AT&T, one of the largest telecommunications companies in the United States, has finally confirmed that they experienced a significant data breach affecting approximately 73 million current and former customers. The breach involved the leak of customer data, including personally identifiable information (PII) such as names, addresses, phone numbers, Social Security numbers, and account passcodes.
In a statement, the company said “AT&T has determined that AT&T data-specific fields were contained in a data set released on the dark web approximately two weeks ago. While AT&T has made this determination, it is not yet known whether the data in those fields originated from AT&T or one of its vendors. With respect to the balance of the data set, which includes personal information such as social security numbers, the source of the data is still being assessed.”
The compromised data was found on the dark web and was made available for sale on a hacking forum by a threat actor known as ‘MajorNelson’ in March this year, however, this is not the first time a threat actor has stated they possessed the data set. In 2021, threat actor ‘ShinyHunters’ first listed the data for sale. At the time, AT&T rigorously denied the data belonged to them and that their systems had not been breached.
AT&T breach: Timeline of events
March 2021: A hacker claimed to be selling a dataset containing the personal information of 70 million AT&T subscribers. AT&T denied any breach and questioned the validity of the data.
March 17, 2024: The leaked data resurfaces on the dark web, available for sale on hacker forums.
March 26, 2024: Security researcher alerts AT&T about the ease of deciphering encrypted account passcodes found in the leaked data.
March 30, 2024: AT&T confirms the authenticity of the leaked customer records and resets affected account passcodes.

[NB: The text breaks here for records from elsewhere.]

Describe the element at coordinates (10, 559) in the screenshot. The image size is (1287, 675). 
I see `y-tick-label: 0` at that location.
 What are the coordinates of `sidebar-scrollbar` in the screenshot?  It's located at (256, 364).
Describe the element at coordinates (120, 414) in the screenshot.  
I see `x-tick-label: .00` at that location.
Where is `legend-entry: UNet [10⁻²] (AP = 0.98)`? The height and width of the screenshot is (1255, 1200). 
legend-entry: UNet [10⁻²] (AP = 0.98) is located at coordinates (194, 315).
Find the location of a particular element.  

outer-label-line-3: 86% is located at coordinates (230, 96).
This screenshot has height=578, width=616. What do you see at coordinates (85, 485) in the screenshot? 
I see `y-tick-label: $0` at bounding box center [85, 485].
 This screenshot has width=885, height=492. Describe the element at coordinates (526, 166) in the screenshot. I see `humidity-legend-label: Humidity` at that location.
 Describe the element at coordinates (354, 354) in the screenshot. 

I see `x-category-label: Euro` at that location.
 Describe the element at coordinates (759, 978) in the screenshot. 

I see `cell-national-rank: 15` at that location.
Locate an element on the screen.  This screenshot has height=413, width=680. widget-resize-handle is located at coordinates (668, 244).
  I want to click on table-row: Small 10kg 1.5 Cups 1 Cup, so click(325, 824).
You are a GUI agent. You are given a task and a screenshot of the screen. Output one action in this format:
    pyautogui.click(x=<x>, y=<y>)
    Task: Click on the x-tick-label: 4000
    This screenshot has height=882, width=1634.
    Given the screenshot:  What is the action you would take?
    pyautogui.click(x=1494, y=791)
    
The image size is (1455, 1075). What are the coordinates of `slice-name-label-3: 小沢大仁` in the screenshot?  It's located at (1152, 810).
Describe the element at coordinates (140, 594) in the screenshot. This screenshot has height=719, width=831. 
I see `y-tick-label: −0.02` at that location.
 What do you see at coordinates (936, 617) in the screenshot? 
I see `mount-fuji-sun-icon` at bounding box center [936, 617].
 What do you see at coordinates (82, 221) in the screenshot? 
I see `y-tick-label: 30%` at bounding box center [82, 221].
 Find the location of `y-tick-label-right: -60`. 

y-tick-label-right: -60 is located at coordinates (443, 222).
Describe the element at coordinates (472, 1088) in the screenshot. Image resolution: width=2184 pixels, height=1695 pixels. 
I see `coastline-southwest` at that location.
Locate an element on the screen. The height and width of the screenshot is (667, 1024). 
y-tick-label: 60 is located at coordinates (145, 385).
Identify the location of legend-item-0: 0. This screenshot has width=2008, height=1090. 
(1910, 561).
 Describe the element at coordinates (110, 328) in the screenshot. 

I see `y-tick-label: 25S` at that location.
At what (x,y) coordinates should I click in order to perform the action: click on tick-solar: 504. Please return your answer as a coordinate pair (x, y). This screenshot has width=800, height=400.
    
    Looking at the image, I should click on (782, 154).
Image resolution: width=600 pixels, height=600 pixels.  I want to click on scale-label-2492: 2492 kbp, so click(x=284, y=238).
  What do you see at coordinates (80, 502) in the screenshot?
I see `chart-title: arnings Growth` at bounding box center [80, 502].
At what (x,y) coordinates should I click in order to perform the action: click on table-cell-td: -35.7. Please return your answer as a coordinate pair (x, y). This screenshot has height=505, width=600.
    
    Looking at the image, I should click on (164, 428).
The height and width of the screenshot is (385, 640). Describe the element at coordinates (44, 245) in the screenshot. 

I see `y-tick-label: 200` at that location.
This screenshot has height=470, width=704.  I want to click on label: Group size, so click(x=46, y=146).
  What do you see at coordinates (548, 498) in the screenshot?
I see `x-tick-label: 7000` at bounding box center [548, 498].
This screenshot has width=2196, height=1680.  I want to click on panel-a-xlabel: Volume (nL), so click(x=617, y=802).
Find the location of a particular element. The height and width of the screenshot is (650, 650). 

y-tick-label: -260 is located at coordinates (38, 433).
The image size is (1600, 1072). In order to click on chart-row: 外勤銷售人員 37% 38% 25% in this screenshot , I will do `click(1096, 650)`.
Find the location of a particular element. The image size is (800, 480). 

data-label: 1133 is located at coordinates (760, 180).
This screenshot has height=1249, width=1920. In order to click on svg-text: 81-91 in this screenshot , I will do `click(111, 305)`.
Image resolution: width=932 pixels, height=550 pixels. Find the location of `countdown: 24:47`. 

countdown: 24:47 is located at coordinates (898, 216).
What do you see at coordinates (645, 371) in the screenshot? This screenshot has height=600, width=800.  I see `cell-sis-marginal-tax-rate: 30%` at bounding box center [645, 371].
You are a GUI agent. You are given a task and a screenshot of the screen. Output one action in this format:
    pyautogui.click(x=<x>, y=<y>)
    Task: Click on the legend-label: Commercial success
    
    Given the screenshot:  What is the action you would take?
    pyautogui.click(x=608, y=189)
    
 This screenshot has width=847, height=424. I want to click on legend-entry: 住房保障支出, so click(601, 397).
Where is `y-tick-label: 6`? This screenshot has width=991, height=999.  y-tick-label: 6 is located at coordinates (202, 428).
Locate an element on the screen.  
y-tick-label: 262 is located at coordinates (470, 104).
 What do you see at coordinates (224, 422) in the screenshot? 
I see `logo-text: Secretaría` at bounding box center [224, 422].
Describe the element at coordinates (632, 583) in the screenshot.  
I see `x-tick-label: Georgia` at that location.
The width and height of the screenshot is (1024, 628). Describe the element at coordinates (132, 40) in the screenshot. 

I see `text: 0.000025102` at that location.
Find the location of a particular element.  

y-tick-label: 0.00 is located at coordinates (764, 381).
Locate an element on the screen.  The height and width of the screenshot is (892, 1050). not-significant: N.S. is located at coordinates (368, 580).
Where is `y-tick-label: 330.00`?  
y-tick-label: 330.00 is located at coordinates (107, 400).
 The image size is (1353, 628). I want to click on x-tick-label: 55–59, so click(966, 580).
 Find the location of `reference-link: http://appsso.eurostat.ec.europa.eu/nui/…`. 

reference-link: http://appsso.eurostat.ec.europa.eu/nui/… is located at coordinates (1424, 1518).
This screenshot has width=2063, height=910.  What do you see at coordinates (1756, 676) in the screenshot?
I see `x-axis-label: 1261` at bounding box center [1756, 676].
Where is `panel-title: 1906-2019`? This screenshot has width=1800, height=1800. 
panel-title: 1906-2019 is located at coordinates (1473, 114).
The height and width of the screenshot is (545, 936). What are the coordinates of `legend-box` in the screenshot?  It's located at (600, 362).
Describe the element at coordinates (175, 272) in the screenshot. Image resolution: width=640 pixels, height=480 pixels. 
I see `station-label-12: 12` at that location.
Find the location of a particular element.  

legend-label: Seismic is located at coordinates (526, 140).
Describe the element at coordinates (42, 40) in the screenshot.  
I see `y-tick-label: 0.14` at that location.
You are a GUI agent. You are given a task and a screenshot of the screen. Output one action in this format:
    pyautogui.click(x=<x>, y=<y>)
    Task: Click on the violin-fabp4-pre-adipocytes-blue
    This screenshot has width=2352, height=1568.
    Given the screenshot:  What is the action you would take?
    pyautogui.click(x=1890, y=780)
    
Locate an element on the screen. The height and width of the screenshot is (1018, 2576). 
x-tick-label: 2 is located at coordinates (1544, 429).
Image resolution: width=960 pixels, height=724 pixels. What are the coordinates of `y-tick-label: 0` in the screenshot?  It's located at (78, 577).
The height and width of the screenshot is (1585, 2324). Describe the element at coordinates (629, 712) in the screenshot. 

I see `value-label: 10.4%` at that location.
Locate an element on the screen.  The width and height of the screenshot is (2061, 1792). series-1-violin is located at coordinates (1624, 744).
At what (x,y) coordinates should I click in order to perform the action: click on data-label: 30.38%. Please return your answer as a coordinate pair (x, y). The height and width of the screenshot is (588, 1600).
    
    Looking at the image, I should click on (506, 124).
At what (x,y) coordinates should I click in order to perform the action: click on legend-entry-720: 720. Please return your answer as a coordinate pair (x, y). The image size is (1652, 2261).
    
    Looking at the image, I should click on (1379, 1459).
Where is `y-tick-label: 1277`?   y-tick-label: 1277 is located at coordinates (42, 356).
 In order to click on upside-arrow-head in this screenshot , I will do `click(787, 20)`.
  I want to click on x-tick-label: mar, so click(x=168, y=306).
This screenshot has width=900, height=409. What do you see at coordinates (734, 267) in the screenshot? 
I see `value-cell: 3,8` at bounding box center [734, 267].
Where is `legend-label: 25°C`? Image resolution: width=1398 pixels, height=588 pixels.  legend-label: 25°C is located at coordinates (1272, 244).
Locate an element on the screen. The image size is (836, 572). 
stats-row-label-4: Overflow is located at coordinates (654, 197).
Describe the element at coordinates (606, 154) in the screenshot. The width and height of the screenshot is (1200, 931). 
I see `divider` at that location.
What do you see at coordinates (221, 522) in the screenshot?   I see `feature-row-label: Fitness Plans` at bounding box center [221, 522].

April 11, 2024: AT&T sends email notifications to over 70 million affected customers and offers one year free identity theft protection with Experian, causing a massive traffic spike on the company’s website.
Although AT&T has not confirmed the dataset offered on both occasions is one-and-the-same, they have identified that it is older data, stating: “Based on our preliminary analysis, the data set appears to be from 2019 or earlier, impacting approximately 7.6 million current AT&T account holders and approximately 65.4 million former account holders.” The exact method of the data breach is still unknown. AT&T has not disclosed the source of the leak or how the information was compromised.
The data breach has had a significant impact on both AT&T and its customers. Despite being 5 years old, the data leak still represents a threat to affected customers, as it can be used to impersonate them, commit fraud, or gain unauthorized access to their accounts.
AT&T has taken action to address the data breach and protect its customers. The company has reset account passcodes for affected customers and is offering one year of free identity theft protection. AT&T is also working with cybersecurity experts to investigate the breach and identify the source of the leak.
The company faces a tough uphill battle over the coming months as it seeks to calm concerned customers and defend itself against multiple class-action lawsuits in the U.S. as a result of the security lapse and delay in verifying the breach.
Taking preventative action
To proactively hunt for potential threats related to the AT&T data breach, the following actions can be taken:
· Monitor dark web marketplaces and hacker forums for any mentions or sales of AT&T customer data.
· Conduct OSINT (Open-Source Intelligence) investigations to identify any threat actors or groups involved in the data breach.
· Analyze network logs and traffic patterns to detect any suspicious activities or anomalies that could indicate further compromise.
· Collaborate with law enforcement agencies and industry partners to share threat intelligence and stay updated on emerging threats.